We talked about glass ceilings and as I sat there I began to think of it differently. What if the glass ceiling in our lives allowed us a wider vision, a more complex view of the world? Most people cannot avoid ceilings, and if ours is made of glass, doesn’t it mean that we can see the future, we can see the top of the trees rather than just the lower branches, trees that hold the wisdom of the universe? And, dreaming this on, what if our glass ceiling had a gold button that opened the roof and we could all climb through? Just at the touch of a button… pull up a chair. Drink champagne (metaphor of course) and own our value system.

 

I loved the suggestions from our women panel:

What if we stepped up?

What if we made requests?

What if we shared the load?

What if we said ‘yes’?

 

For me, this is what I considered as I heard their powerful stories: Can we create our own unique leadership style rather than following the stories of leadership that we have inherited from our patriarchal system?

 

Stories.

Wesley’s stories…

Your stories….

Personal and political, historical and religious, stories of power and stories of culture, of art, of you and me.

 

Time for sustenance.

Morning tea.

Yum. But.

 

 

 

The catering at this conference is first class. My only suggestion to the world of caterers is that you LABEL gluten free food as gluten free.
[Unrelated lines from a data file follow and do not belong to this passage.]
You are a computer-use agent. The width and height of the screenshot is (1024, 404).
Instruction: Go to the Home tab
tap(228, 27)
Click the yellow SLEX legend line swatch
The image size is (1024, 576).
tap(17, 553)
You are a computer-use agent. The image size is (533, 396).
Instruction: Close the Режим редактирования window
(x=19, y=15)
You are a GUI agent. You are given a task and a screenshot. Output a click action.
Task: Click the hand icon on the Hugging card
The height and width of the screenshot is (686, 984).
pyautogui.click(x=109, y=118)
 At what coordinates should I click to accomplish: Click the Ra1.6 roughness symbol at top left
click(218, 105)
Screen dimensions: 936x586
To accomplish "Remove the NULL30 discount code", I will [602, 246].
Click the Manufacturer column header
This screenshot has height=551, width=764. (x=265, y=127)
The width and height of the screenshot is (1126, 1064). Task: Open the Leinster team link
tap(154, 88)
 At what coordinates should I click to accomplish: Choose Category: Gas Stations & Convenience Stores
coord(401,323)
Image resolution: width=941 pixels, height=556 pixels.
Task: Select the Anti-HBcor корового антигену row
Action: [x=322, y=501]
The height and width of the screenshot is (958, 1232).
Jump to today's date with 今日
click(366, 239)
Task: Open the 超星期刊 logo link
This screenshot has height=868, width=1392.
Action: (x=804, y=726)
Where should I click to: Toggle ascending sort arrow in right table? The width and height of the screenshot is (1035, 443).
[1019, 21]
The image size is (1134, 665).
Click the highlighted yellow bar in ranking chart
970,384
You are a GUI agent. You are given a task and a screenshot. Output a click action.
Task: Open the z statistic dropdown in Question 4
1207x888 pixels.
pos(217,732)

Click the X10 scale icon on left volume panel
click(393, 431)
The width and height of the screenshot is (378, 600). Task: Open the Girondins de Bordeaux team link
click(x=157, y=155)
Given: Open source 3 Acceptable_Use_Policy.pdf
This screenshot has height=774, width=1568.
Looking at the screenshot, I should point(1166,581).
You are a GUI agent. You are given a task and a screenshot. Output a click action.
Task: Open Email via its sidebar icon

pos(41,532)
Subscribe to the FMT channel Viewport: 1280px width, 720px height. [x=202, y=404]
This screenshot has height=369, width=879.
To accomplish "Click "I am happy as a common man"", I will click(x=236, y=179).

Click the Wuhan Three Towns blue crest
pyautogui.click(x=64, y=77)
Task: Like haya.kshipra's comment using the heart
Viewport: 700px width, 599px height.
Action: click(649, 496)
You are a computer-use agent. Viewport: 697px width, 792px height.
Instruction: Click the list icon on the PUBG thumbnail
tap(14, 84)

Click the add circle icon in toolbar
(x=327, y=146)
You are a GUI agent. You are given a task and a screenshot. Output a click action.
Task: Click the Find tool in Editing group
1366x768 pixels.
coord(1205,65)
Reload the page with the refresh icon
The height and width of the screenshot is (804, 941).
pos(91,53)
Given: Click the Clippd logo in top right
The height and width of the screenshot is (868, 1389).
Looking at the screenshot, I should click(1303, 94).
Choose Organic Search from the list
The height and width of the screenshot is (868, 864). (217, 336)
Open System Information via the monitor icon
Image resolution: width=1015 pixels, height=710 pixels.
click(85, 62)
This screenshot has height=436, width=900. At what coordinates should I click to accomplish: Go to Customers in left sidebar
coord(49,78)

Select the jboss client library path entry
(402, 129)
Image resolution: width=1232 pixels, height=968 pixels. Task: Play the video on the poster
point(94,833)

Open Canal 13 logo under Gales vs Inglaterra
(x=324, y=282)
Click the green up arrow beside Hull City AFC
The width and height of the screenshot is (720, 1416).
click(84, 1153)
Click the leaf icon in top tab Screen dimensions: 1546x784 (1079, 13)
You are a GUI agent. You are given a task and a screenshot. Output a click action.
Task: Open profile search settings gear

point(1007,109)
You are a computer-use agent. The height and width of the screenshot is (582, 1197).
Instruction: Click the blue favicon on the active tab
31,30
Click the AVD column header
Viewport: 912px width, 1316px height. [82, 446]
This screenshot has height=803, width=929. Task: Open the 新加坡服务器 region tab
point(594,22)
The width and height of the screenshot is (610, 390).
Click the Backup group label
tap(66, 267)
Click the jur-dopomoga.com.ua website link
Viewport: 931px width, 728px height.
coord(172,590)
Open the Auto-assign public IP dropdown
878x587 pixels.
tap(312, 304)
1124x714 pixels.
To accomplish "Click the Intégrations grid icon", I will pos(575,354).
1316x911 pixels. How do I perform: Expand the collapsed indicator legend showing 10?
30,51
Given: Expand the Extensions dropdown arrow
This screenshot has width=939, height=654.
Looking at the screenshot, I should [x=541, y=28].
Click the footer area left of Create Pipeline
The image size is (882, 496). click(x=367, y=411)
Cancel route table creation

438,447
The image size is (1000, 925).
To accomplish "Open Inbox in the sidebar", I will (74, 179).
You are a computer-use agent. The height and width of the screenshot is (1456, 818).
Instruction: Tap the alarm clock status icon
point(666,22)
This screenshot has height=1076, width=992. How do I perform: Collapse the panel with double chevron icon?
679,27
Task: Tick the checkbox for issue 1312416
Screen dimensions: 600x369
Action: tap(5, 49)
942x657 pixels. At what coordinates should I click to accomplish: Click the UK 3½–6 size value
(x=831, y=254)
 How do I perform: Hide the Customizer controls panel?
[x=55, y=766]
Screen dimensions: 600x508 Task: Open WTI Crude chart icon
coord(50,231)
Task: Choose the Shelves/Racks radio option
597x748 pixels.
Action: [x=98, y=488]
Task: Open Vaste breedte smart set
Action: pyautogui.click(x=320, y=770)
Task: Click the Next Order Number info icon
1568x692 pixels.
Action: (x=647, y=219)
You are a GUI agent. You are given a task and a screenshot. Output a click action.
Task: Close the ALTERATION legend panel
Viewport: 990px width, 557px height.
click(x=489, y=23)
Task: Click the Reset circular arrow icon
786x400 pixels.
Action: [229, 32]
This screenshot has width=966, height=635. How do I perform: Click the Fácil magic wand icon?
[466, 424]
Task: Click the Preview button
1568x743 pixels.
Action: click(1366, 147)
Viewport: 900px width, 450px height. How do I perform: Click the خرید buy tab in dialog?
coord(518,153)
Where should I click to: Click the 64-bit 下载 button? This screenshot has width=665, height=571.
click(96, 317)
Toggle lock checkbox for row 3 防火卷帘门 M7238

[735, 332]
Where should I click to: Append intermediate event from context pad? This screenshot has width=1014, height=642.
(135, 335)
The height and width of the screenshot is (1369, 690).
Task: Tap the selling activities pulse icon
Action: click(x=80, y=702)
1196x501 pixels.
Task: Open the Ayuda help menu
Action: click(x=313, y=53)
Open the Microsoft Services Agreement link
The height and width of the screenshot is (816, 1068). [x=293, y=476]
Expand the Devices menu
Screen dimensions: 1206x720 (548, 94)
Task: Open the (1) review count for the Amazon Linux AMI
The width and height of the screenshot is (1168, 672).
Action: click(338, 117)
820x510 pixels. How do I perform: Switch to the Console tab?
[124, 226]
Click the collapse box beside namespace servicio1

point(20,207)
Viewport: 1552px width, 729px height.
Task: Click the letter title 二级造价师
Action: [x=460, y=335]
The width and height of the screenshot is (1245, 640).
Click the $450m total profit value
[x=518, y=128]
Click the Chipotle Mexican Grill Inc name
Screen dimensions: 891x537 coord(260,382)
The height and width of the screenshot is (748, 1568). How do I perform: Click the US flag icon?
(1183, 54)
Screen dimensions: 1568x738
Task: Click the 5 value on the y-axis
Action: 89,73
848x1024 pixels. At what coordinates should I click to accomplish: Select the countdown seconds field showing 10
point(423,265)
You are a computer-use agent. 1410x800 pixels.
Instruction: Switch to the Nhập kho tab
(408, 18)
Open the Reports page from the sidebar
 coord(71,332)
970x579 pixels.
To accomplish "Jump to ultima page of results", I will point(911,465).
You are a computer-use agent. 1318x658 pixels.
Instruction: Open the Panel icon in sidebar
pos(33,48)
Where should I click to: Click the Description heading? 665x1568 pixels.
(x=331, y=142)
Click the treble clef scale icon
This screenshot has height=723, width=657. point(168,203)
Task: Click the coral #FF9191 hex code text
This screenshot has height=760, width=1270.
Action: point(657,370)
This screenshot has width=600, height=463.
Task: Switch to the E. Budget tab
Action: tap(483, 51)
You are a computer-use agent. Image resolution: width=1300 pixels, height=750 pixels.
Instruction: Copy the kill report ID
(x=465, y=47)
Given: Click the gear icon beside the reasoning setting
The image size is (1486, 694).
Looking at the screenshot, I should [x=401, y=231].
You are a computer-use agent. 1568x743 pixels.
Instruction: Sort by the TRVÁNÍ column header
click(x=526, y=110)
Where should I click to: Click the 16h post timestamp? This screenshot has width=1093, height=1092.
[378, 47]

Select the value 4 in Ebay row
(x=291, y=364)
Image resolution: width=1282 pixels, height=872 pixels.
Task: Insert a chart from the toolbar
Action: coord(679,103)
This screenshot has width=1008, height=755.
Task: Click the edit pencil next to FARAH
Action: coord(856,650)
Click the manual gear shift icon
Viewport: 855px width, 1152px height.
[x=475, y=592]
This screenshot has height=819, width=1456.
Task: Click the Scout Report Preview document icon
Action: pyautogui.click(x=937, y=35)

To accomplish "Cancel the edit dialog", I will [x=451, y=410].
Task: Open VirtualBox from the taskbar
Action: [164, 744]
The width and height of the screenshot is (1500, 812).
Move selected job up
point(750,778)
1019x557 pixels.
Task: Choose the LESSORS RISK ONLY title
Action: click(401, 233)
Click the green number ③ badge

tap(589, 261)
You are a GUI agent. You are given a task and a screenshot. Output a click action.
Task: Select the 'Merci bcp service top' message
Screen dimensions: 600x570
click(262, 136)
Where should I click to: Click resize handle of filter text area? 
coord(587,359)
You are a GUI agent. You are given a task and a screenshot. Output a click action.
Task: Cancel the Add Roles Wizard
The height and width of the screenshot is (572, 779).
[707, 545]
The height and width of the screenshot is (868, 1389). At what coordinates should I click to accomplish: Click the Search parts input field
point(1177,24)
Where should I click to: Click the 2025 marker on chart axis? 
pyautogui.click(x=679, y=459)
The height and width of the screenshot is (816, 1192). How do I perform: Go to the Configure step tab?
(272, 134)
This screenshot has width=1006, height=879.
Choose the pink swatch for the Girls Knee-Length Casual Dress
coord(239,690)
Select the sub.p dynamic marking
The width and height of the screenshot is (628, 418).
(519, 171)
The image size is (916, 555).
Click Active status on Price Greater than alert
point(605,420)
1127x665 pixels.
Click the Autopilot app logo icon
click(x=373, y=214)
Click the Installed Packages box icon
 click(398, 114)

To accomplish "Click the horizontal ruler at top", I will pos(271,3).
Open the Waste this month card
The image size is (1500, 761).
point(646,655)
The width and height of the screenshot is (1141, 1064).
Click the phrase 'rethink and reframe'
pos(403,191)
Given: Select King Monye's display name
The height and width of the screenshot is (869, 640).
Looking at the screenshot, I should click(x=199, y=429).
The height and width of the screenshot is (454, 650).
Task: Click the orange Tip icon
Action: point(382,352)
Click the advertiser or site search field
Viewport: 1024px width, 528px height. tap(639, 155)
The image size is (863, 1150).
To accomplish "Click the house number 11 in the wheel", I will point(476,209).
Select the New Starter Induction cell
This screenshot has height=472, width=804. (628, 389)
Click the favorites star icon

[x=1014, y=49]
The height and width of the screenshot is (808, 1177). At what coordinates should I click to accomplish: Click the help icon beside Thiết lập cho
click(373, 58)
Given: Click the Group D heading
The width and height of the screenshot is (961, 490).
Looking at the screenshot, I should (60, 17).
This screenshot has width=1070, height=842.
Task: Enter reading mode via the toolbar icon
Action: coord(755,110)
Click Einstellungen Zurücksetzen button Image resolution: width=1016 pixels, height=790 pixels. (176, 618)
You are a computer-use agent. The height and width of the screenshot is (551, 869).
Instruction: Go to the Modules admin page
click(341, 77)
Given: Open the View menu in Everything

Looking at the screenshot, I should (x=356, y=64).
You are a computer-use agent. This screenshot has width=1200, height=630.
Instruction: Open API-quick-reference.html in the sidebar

When conferences do this, things are easy. When they don’t, coeliacs like me go hungry, not daring to test the beautiful morsels placed in front of us.

 

Burned my tongue on the coffee. So much better than luke-warm.

 

Then I walk down to the theatre to listen to a session called “Make a U Turn Please”. What joy! Elaine Chai (City Recital Hall) and Anthony Bastic (AGB Events) talked about failures. How many times have we heard failures being talked about at a conference? I’m not sure I have, so this was inspirational to hear. No justifications, no passing the buck. Not here.

 

“Go big. Go fast” (Elaine).

Love that.

“Numbers are really useful when they say the right thing” (Elaine)

Even better.

 

And Anthony then speaks. To contextualise. Anthony is responsible for the astonishing festival VIVID Sydney. His work continually morphs and he uses the world “enabler” and it hits home that all of us want to be enablers. We enable creativity to thrive. He uses the world ‘adaptability’: that we must be able to be led by our community.

 

So my leadership story is thickening.

Stories.

Stories.

Stories.

Restorying the glass ceiling as we create a diverse community, accepting mistakes, and believing in our vision.

 

Such a rich day, this first day of the conferences.

 

I’ll leave you with a gift from Gift Chansa, Artistic Director of Circus Zambia who presented later in the day:

 

So may tomorrow be

A place to run, jump fly and land safely.